Introduction Tourette Syndrome (TS) is a prototypical Neuropsychiatric neurodevelopmental disorder consisting of multiple motor tics and at least one vocal tic, usually preceding the motor tic, with onset prior to age 18 and of a duration of at least 1 year.1 2 It is estimated that 50% of TS patients demonstrate OCD behaviours during their lifetime.3 Selective Serotonin Reuptake Inhibitors (SSRI’s) are approved for treatment of depression and for OCD. There are literature reports of the SSRIs, exacerbating or causing tics. However, in all the cases described, symptoms resolved on cessation of Sertraline. We present below a case report of a patient in which this was not the case.

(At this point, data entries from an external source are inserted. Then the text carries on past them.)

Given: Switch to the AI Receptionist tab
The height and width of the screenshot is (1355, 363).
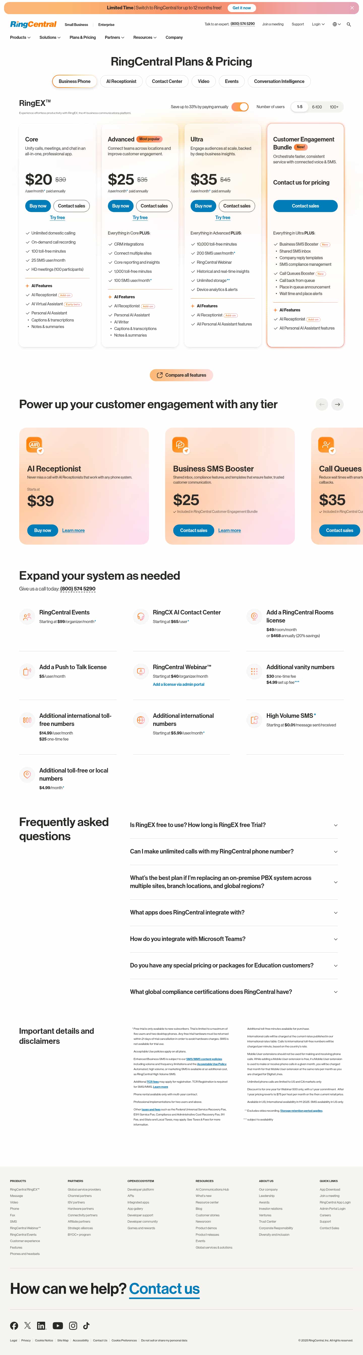Looking at the screenshot, I should coord(121,81).
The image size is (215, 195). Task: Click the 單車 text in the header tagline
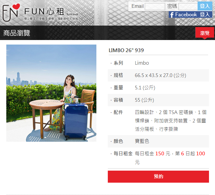(x=51, y=19)
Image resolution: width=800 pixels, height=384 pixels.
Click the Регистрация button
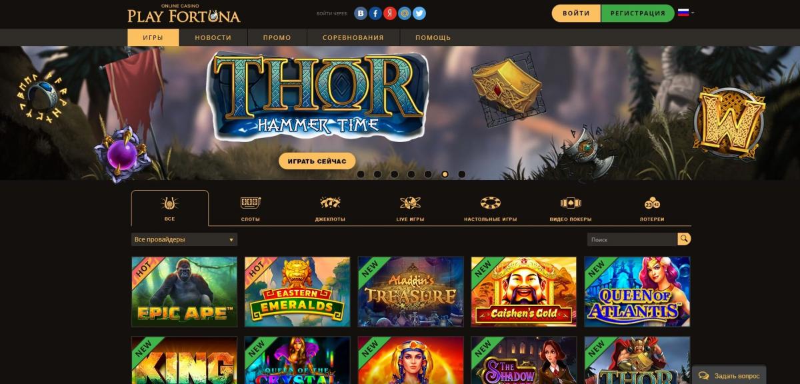[x=637, y=13]
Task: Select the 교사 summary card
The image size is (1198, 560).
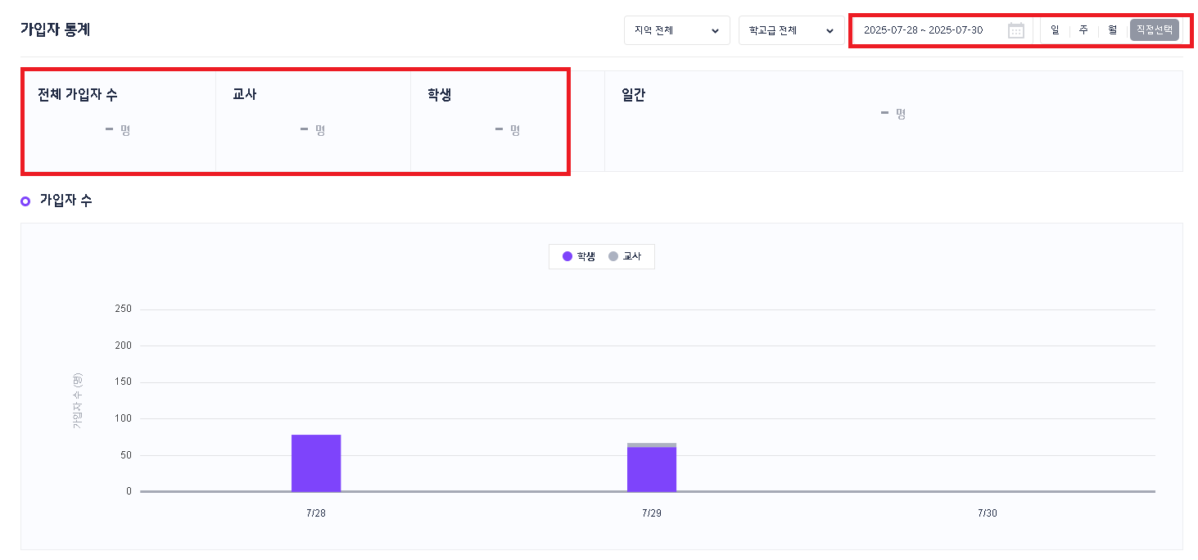Action: 313,121
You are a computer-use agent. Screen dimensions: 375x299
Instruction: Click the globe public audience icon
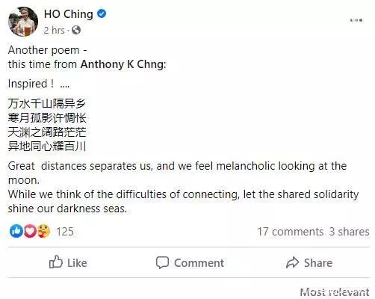(x=76, y=30)
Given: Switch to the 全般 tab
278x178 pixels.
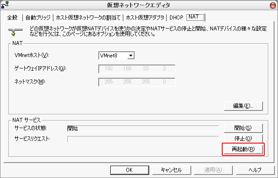Looking at the screenshot, I should pyautogui.click(x=13, y=18).
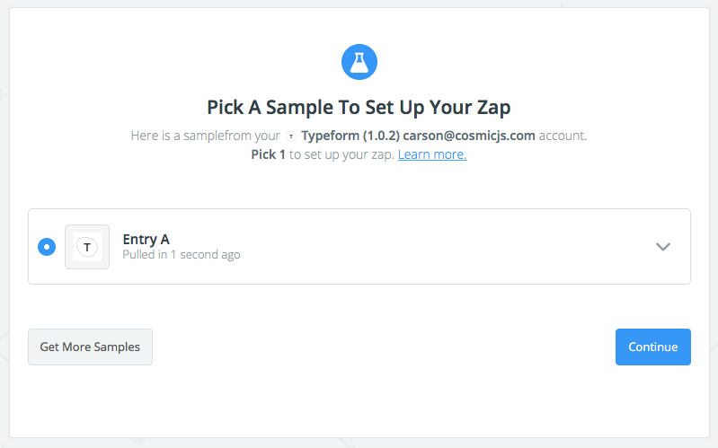Click the word 'Zap' in the heading

coord(492,108)
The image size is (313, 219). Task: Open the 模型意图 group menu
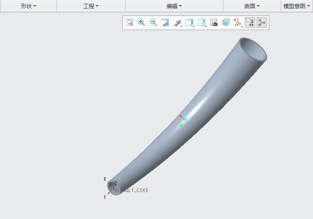tap(297, 6)
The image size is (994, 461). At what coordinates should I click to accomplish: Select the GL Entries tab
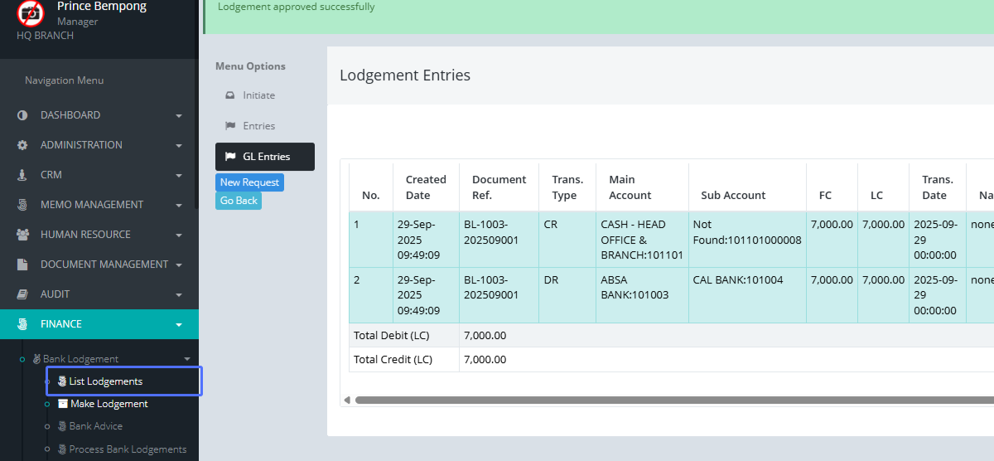coord(265,157)
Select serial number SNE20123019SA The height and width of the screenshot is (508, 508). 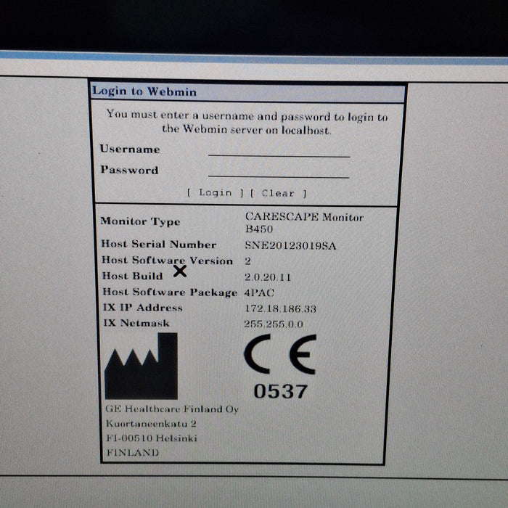click(290, 245)
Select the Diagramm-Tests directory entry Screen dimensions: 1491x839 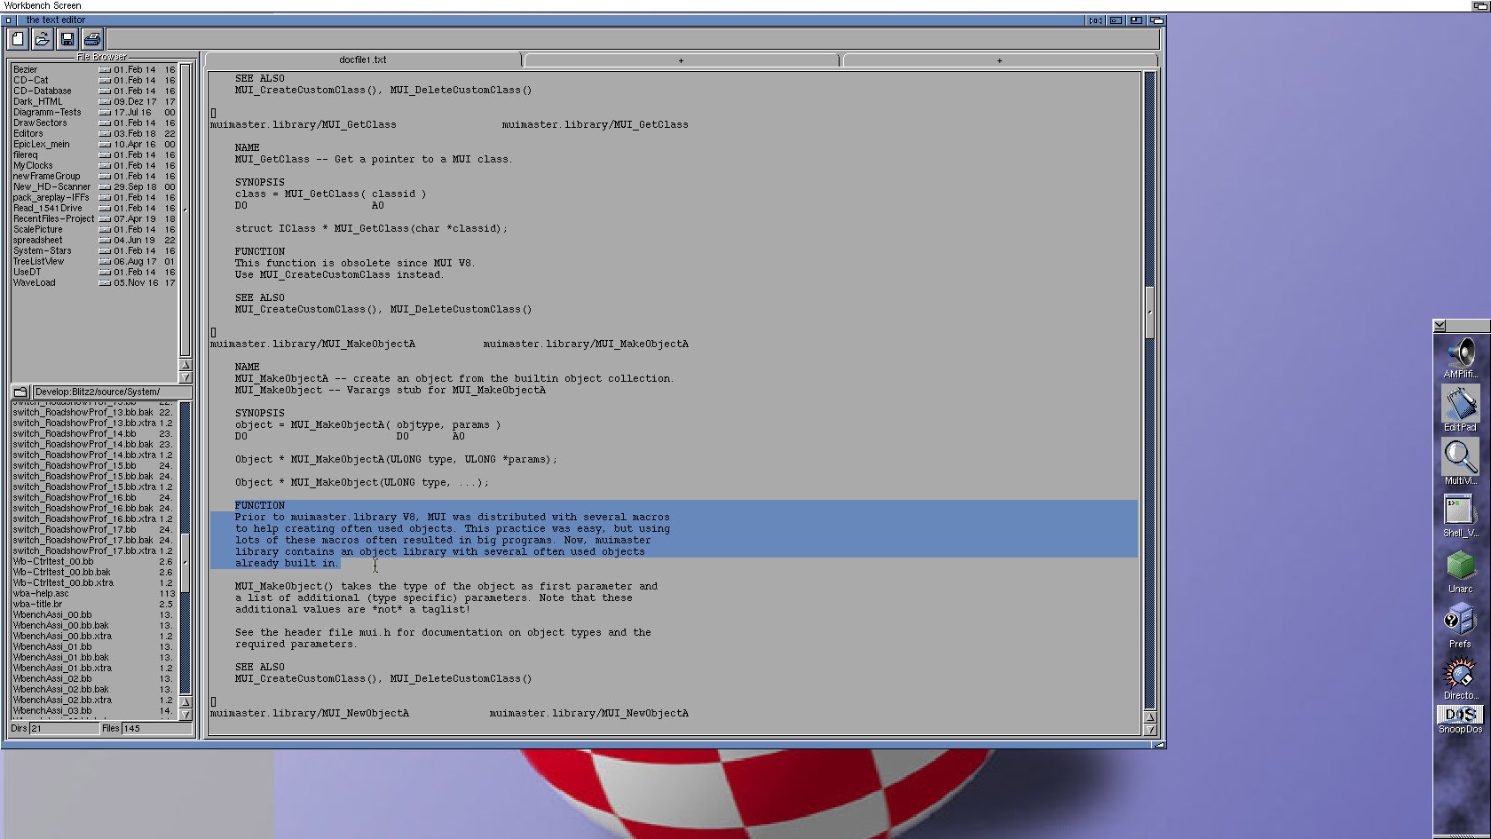[x=47, y=113]
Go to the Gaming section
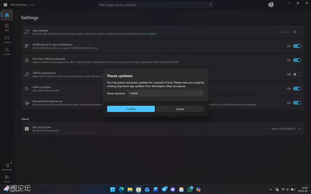Viewport: 311px width, 194px height. pyautogui.click(x=7, y=39)
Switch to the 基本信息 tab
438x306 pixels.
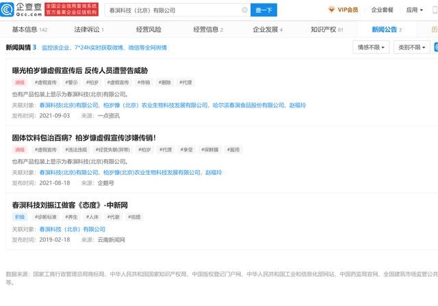(x=29, y=30)
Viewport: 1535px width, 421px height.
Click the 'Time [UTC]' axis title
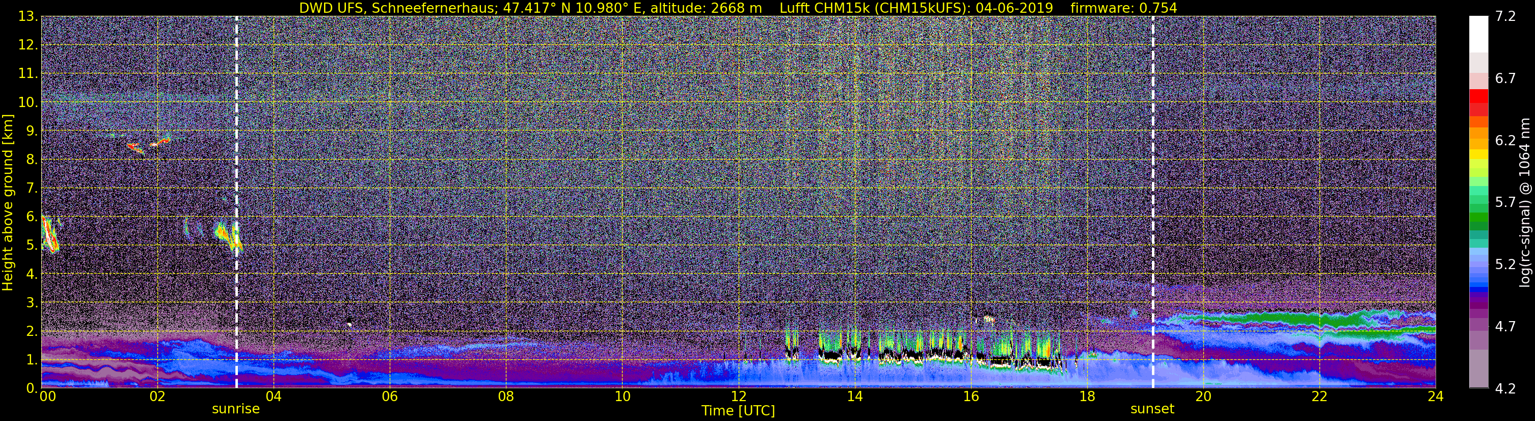[738, 411]
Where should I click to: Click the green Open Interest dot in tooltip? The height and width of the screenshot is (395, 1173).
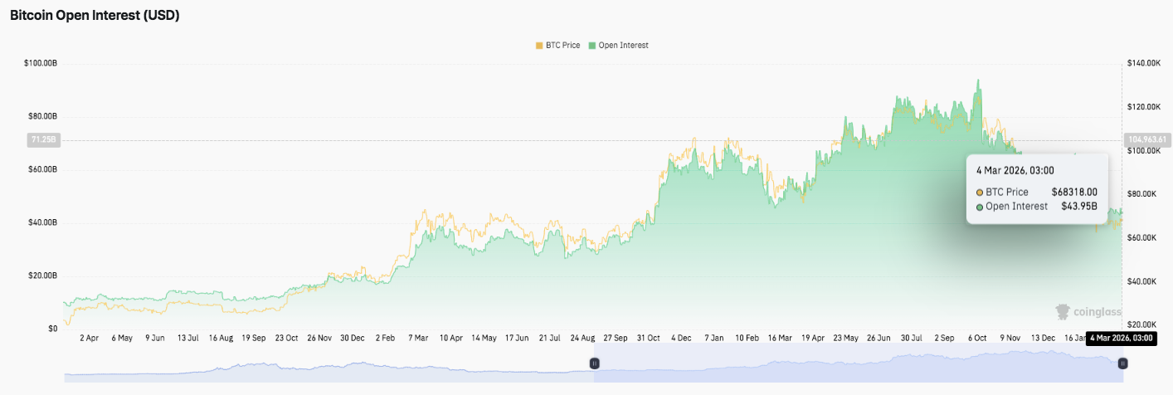point(980,207)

Case Report Our patient was a 22-year-old man an unremarkable medical and psychiatric history except mild childhood tics, resolved in adulthood, was referred with a 3-year history of disabling tics (vocal and motor) of sudden onset after using Sertraline prescribed for depression. Three days post Sertraline he began singing his conversation, swearing and suffering from muscle twitches. His symptoms evolved to include: facial tics (masseter spasms, blinking, puffing of his cheek, expelling air through his lips, forehead wrinkling), complex thoracic and upper limb tics (violent head turnings with a hand grabbing motion, shrugging shoulders with violent right arm movements imitating a severe precordial thump, upper limb shaking with spasms and episodes of punching outwards and upper limb flexion with fingers curled as if he is holding an object such as a gun), Lower limb tics (hip gyration, kicking and occasional foot tapping) and vocal tics (simple and complex). Tics were associated with premonitory urge with increased anxiety and intensity on voluntary inhibition. Investigations were unremarkable and included an LP, blood tests with immunological profile, photo stimulation EEG and an MRI. Unsuccessful treatment modalities employed: CBT for twitches (24 sessions) and psychopharmacological interventions (Risperidone, Haloperidol and Quetiapine. Family history was significant for Sertraline intolerance. He was treated with Aripiprazole 2.5 mg for his diagnosis of Gilles la Tourette syndrome with comorbid OCD.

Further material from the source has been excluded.